KONTAN.CO.ID - NEW YORK. SpaceX milik Elon Musk memenuhi syarat untuk dimasukkan ke dalam indeks saham Amerika Serikat (AS) Indeks Russell dan seri FTSE Global Equity Index Series (GEIS) di bawah aturan masuk cepat yang baru diumumkan, menurut penyedia indeks FTSE Russell.

FTSE Russell, sebuah bisnis London Stock Exchange Group, mengusulkan pengenalan mekanisme masuk cepat untuk saham IPO (penawaran umum saham perdana) dan merevisi persyaratan kelayakan untuk Indeks Ekuitas AS Russell pada bulan Februari.

SpaceX diperkirakan memiliki kapitalisasi pasar yang layak investasi sekitar US$ 70 miliar, angka yang melampaui dua ambang batas kelayakan indeks utama – ambang batas penyesuaian pasar US$ 17,5 miliar untuk dimasukkan dalam Russell Top 500 dan ambang batas masuk cepat US$ 13,5 miliar yang ditetapkan oleh FTSE GEIS, kata penyedia indeks tersebut.


Baca Juga: Korea Utara Uji Coba Campuran Rudal Canggih: Seoul Terancam, Perbatasan Makin Panas

Pencatatan saham SpaceX diperkirakan akan menjadi sorotan dari apa yang diperkirakan akan menjadi salah satu tahun tersibuk untuk IPO dalam beberapa tahun terakhir, dengan beberapa perusahaan dan startup yang didukung modal ventura ternama, termasuk OpenAI dan Anthropic, yang sedang mempersiapkan debut mereka masing-masing.

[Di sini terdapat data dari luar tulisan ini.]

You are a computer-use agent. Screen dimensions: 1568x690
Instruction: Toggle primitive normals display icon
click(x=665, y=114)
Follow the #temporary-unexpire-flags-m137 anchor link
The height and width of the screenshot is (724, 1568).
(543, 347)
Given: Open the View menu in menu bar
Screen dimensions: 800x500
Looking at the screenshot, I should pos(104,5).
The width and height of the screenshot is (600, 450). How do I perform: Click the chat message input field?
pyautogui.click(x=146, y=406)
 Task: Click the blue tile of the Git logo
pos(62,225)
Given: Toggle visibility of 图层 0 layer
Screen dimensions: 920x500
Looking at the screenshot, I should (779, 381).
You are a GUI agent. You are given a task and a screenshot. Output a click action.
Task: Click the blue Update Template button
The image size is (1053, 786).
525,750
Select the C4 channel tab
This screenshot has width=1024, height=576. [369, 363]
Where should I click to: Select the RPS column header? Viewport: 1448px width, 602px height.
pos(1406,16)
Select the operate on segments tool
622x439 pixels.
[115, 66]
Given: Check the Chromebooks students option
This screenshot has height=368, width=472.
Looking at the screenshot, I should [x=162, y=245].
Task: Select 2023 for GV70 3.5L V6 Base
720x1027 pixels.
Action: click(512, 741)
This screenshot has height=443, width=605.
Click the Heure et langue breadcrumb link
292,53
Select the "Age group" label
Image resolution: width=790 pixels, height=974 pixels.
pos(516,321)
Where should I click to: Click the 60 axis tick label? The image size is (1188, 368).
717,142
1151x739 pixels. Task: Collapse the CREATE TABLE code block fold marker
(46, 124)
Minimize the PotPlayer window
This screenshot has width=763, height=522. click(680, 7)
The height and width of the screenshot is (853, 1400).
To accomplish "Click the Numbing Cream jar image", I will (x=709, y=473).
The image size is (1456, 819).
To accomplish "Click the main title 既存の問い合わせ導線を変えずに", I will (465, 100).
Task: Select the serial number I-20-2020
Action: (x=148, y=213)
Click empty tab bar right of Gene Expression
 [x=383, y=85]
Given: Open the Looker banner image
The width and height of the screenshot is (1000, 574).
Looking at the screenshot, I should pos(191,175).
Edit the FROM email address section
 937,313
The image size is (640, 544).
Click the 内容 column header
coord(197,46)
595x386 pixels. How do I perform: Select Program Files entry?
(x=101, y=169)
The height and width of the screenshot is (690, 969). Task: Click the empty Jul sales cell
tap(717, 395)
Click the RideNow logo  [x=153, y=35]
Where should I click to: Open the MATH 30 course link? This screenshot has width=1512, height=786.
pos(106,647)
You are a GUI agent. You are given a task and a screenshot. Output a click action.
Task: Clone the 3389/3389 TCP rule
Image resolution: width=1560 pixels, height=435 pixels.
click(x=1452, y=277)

Perusahaan antariksa milik Musk, yang mengincar pencatatan saham publik yang dapat bernilai US$ 1,75 triliun, diperkirakan akan ditambahkan ke indeks Russell Top 50, Russell Top 200, dan Russell 1000.

Perusahaan ini juga berpotensi dimasukkan ke dalam FTSE Global All Series, FTSE All-World, FTSE World Index, dan FTSE Global Total Cap.

Namun, penyedia indeks tersebut memperingatkan bahwa penilaian ini didasarkan pada pengajuan S-1 SpaceX saat ini dan informasi publik yang terbatas, yang dapat dinilai ulang berdasarkan pengajuan selanjutnya.

SpaceX berencana untuk mencatatkan sahamnya di bursa saham paling cepat pada 12 Juni 2026 mendatang, dengan peluncuran roadshow yang ditargetkan pada 4 Juni 2026 dan penjualan saham diperkirakan paling cepat pada 11 Juni 2026, demikian dilaporkan Reuters.